The Silent Partner Think of a Number for Cash on Demand.
Picking up the Neo-Noir The Silent Partner (1978) a year ago on disc,I looked at the credits on IMDb,and found out that it was actually a remake of a Nordic Noir. A fan of the genre,I looked everywhere online and found a copy,but was sad to find it had no English subtitles.
Recently getting the X-Mas set bank robbing Hammer title Cash on Demand (1962) I checked online for other similar titles,and was thrilled to find English subtitles had recently been created! This led to me finally choosing a number.
Note: Some spoilers in review.
View on the film:
Calculating from learning of a bank heist to take place on how he can steal a Christmas bonus for himself, writer/ director Palle Kjærulff-Schmidt & cinematographer Claus Loof bank on a meticulous Film Noir atmosphere, sliding the camera under the table towards Borck folding notes for himself whilst pretending to give the robber the full amount.
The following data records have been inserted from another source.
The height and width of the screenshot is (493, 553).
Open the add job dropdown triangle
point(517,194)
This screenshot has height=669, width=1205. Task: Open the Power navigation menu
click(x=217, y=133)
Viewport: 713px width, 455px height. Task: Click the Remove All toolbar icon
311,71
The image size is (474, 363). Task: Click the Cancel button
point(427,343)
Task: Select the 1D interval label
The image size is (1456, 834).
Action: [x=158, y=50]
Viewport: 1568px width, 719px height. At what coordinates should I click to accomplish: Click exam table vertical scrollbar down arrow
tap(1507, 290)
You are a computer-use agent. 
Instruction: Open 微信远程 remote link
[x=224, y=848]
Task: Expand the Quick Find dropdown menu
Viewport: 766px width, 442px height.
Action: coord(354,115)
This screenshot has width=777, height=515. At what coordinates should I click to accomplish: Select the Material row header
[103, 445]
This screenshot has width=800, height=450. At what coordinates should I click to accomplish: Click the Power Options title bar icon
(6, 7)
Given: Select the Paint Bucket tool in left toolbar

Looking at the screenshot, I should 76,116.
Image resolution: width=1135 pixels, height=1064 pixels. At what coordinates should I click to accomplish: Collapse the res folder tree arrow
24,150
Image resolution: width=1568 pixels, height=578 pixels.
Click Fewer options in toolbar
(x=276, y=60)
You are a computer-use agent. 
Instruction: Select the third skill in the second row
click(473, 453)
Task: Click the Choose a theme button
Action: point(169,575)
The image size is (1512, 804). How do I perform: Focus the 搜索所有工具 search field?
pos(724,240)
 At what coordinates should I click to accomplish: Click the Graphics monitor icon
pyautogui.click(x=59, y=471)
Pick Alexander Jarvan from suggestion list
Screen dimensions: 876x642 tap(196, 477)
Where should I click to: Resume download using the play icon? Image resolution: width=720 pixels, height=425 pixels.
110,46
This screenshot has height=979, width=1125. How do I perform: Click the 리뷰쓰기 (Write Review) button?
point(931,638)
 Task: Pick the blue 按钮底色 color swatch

Spreading X-Mas cheer decorations across the walls of the bank,Kjærulff- Schmidt wraps Borck in crisp winter blues and early dark nights,which crackles with paranoia from long tracking shots of the robber wanting to collect Borck's bonus, that Borck finds himself unable to escape in a blistering evil under the sun lingering doubt final.
Realising a robbery is to take place later in the day as the bank opens up, Palle Kjærulff- Schmidt's adaptation of Anders Bodelsen's novel brilliantly dissects Borck using the professional image he's built to take a layer of the soon to be stolen cash, off for himself, tensely checked in clipped dialogue of Borck attempting to keep his fellow staff out of the loop on the exchange.
Merrily leaving the bank with a bonus in his back pocket, Kjærulff-Schmidt's thrillingly unveils to Noir loner Borck that someone's got his number, whose ringing to the home/workplace sets Borck off the dial with a Femme Fatale for a jet-set life, which Kjærulff-Schmidt's tightens the screws to a sharp open ending.
Getting his number down from their first encounter, Bibi Andersson gives a excellent, mysteriously alluring turn as Jane Merrild / Alice Badram, whose motives Andersson holds in a vagueness which hook Borck in with a seductive Femme Fatale sting. Scuttling round being polite to fellow staff whilst his hand is in the till, Henning Moritzen gives a outstanding performance as Borck, thanks to Moritzen's chipping away at his meekness to primal Film Noir fear, leaving Borck with no other choice but to think of a number.